─── Kutipan Tulisan ───

20 Februari 2014

ENGKAU ADALAH UNPAID COACH


Ngakunya karena email yang saya blast, dia mampir kekantor saya untuk sekedar ngobrol. Memang pagi itu saya mengirim email ke mailing list saya melaporkan perkembangan dana untuk anak sahabat kami yang sedang berbaring di Rumah Sakit karena penyakit Lupus. Satu jenis penyakit yang konon belum ada obatnya. 

Kami berbicara dan berdiskusi mengenai bagaimana kita bisa saling membantu satu sama lain. Seperti program yang barusan kami jalankan, yaitu menggalang dana untuk membantu biaya pengobatan anak seorang sahabat.  Kami berusaha agar sahabat kami tidak usah memikirkan biaya pengobatannya.  Agar dia bisa focus pada mencari pengobatan yang baik bagi anaknya, tidak perlu memikirkan apakah biayanya ada apa tidak. Sering keluarga si sakit mengurungkan niatnya untuk melakukan pengobatan yang terbaik, hanya karena dia memikirkan dari mana uang untuk menutup biayanya.

Pembicaraan akhirnya sampai pada satu pengamatan bahwa sering kali kita ini gampang memikirkan sahabat kita, namun sering kali kita lupa atau tidak memperhatikan orang terdekat kita, saudara kita atau orang tua kita.

Kemudian sahabat saya ini bercerita bagaimana hubungan dia dengan ibu mertuanya. Biasanya hubungan menantu perempuan dengan mertua perempuan itu tidaklah mulus. Namun hubungan sahabat saya yang berjenis kelamin perempuan dengan ibu mertuanya sangatlah baik, melebihi baiknya hubungan suaminya dengan ibu mertuanya yang nota bene ibu kandungnya sendiri. Saya itu paling dekat dengan ibu mertua saya, katanya.  Saya sering kasih uang atau hadiah dengan jumlah yang cukup besar bila di lihat dari berapa gaji saya sebulan. Dan suami saya sering mengingatkan saya, kebanyakan ngasihnya, katanya. Masih banyak keperluan untuk anak anak.
Saya ini khan beruntung mas, katanya melanjutkan. Ibu mertua saya sejak kecil ngurusi anaknya yang saat ini menjadi suami saya.  Ngurusi ketika dia sakit, ngurusi sekolah atau bahkan ngurusi ketika harus buang air. Mendidik bagaimana menjadi anak dan orang yang baik. Menjadi orang yang penuh kasih sayang.  Lha saya ini, khan dapat enaknya. Saya ketemu dan berumah tangga ketika anaknya ibu mertua saya ini sudah mandiri. Dia menjadi suami saya ketika semuanya sudah berjalan. Punya penghasilan, bisa ngurus diri sendiri bahkan banyak ngurusi saya; menghidupi saya. Menyayangi keluarga. Bagaimana saya tidak bersyukur ? Wujud terima kasih saya, ya itu tadi saya harus membalas kebaikan ibu mertua saya dengan apa yang saya bisa lakukan untuk menyenangkan beliau. Itupun kalau mau hitung hitungan masih belum seberapa.

─── Data ───

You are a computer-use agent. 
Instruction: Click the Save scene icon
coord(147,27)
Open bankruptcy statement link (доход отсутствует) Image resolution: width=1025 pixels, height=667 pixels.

───

● **Soal Latihan**
Teruskan tulisan tentang hubungan menantu dengan ibu mertuanya, mulai setelah kalimat terakhir yang tercantum. Data ini merupakan bahan tersendiri yang tidak berkaitan dengan tulisan tentang ibu mertua.

● **Jawaban Latihan**
Sahabat, dalam kehidupan ini sering kali kita  mencari yang belum kita punyai. Kita selalu mengejar apa yang ada di depan kita. Begitu sibuknya kita mengejarnya, sampai kita sering lupa ada orang yang sangat berjasa menjadikan kita sampai di posisi saat ini. Kita selalu merasa bahwa apa yang kita capai sekarang ini adalah hasil jerih payah kita sendiri. Bahkan peran Tuhanpun seringkali dilupakan.

Dalam ilmu coaching disebutkan bahwa tidak ada seorangpun di dunia ini yang bisa melihat kekurangannya sendiri. Dia perlu mengangkat seorang coach atau pelatih.  Apakah pelatih itu selalu lebih hebat dari yang dilatih ? Tidak.  Yang sering kali justru bila di tandingkan antara pelatih dengan yang dilatih, maka pelatihnya akan kalah. Lalu mengapa kita perlu pelatih ? Kita perlu orang yang bisa memberitahukan kelemahan kita. Kita tidak akan mengetahui apa kelemahan dan kekurangan kita sendiri. Itu yang pertama.

Kedua, pelatih bisa mengarahkan. Dengan pengalamannya pelatih, maka dia akan bisa mengarahkan apa yang harus dilakukan. Dengan pengalamannya dia tahu apa kiat sukses orang terkenal dan apa penyebab orang gagal. Dalam pertandingan olah raga, pelatih juga akan mengarahkan strategy apa yang harus dijalankan agar bisa mengalahkan lawan. Dia tahu potensi yang dilatih dan dia tahu medan yang akan di hadapi.  Dengan demikian dia tahu apa yang harus dilakukan oleh yang dilatih. Seperti seorang ibu yang mengajarkan perilaku, sikap sopan santun anaknya. Dia akan membentuk karakter anak yang kuat, yang kelak akan sangat dibutuhkan ketika mengarungi perjuangan hidup.

Ketiga, pelatih harus bisa memotivasi.  Tidak ada satupun manusia yang bisa mempertahankan motivasi tetap tinggi.  Ketika motivasi turun, pelatihlah yang akan membangkitkan. Dia tahu persis apa yang menjadi sumber energy   motivasinya. Seperti seorang ibu, ketika anaknya menghadapi masalah dan menurun semangat belajarnya, ibulah yang akan membangkitkan semangatnya. Yang akan membuka cakrawalanya sehingga si anak bisa bangkit kembali.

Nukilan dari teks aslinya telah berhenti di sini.